So it's all about rape/sexual assault in the military and how this is a very big issue. Stats are disgusting. The fact this issue continues to be swept under the rug, despite major sexual assault scandals time and time again, is enough to make me want to ... well, I don't know but it's very upsetting.
So upsetting I'm still fuming about it weeks after seeing the documentary.
I've decided to write the Senators who are at least trying to make a few changes to the system and seem sincere in their pursuit of justice for the victims. Will you please read the letter below and tell me if you think this makes any kind of point at all? I would like to send it to the Senators who are sponsoring bills as an encouragement to not let this die. Even if it doesn't pass, keep fighting this fight!
Please leave me feedback on it before I start firing off letters tomorrow. I want to be professional but passionate, not rabid and crazy.
Thanks for reading and commenting. This particular letter is for Senator McCaskill - I'll have to research each one of the others to make it specific to them. Thanks!!!
Dear Senator McCaskill:
While I realize I am not one of your constituents, I am writing to thank you for your efforts in protecting our men and women in the military. Please, do not give up this fight. After watching “The Invisible War” documentary, I am disgusted at how those most vulnerable have been treated like criminals themselves while too often their predators received no punishment.
In an Huffington Post article in 2011, you cited 8% of sexual assaults investigated in the military are prosecuted compared to 40% in the civilian world. Even more distressing is this only reflects those cases investigated and does not account for the thousands assaults not reported or reported and not investigated. One in three women in the military are victims of sexual assault - double the civilian rates. Yet a small fraction of these predators ever see justice; some even see promotions and awards.
While the statistics are haunting, the image of a young woman featured in the documentary, who called her father and told him she was “no longer a virgin” due to being raped is the one I cannot possibly get out of my head. I want to meet the father who tells his daughter, “Well sorry, sugar, but that is an occupational hazard to being in the United States military. Suck it up, Buttercup.” which is basically, what the courts have told the women who dared to bring a lawsuit to their doors concerning sexual assault in the military.
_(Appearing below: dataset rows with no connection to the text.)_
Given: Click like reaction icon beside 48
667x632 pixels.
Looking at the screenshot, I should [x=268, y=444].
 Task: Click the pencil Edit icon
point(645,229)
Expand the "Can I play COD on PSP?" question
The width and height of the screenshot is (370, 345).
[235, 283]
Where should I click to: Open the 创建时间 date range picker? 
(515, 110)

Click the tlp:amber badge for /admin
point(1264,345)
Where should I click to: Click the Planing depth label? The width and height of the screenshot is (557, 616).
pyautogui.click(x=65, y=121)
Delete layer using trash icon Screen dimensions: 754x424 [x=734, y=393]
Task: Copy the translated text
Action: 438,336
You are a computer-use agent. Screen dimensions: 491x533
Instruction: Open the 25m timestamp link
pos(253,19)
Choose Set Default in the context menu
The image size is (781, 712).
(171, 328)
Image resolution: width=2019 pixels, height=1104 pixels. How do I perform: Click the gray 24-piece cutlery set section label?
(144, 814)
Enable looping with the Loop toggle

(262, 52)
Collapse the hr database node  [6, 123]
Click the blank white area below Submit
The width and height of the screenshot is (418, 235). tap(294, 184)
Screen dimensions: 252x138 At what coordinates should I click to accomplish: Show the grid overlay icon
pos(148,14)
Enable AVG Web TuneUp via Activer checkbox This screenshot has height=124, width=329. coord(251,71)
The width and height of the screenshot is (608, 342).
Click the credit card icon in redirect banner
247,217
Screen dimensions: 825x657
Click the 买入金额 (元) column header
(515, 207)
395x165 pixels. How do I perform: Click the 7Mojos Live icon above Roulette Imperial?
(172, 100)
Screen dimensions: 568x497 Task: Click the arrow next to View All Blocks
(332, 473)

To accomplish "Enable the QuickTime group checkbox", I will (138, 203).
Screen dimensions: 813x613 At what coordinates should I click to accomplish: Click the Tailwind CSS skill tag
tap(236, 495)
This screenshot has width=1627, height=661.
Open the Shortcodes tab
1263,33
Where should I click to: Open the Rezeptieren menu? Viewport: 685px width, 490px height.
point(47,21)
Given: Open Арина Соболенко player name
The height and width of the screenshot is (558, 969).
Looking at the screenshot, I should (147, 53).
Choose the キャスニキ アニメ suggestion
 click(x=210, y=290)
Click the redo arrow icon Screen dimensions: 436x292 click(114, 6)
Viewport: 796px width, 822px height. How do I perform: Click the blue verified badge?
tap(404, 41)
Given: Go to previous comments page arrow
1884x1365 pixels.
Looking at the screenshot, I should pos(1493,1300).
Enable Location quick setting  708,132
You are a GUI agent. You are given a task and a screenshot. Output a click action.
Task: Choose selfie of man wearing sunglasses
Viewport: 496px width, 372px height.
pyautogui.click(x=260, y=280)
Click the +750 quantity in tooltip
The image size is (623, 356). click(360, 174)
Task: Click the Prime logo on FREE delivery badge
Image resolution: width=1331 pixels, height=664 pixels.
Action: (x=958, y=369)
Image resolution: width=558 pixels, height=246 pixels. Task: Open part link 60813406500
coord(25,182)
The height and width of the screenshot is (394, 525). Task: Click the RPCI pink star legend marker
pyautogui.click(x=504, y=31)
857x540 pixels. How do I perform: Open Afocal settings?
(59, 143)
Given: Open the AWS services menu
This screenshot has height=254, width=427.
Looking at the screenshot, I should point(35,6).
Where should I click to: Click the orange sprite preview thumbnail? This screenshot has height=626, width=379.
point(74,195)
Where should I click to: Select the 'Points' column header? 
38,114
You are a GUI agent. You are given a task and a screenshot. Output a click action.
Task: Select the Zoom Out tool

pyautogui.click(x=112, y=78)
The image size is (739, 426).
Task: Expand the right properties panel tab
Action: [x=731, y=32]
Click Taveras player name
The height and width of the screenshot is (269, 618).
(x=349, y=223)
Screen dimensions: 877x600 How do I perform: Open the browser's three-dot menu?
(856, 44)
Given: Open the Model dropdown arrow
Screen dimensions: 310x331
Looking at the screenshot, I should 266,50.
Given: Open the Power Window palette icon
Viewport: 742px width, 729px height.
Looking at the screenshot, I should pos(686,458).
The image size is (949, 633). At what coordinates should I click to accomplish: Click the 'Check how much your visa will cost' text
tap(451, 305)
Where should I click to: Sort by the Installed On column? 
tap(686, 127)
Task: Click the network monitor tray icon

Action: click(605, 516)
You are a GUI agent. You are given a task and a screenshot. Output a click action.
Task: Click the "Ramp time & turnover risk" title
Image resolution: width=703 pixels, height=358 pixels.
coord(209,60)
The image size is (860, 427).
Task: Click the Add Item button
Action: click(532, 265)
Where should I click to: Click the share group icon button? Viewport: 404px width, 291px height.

Obviously, our current system is badly broken and causing life-long repercussions to those thousands who are assaulted each year. Please stay strong and be their voice. Fight for them. Continue to stand up to the “good-ol’-boy” mentality and keep this issue on the front burner. We need you and others like you to be brave for those who protect us. Thank you for the work you have already done on this matter; you and those standing with you are making a difference.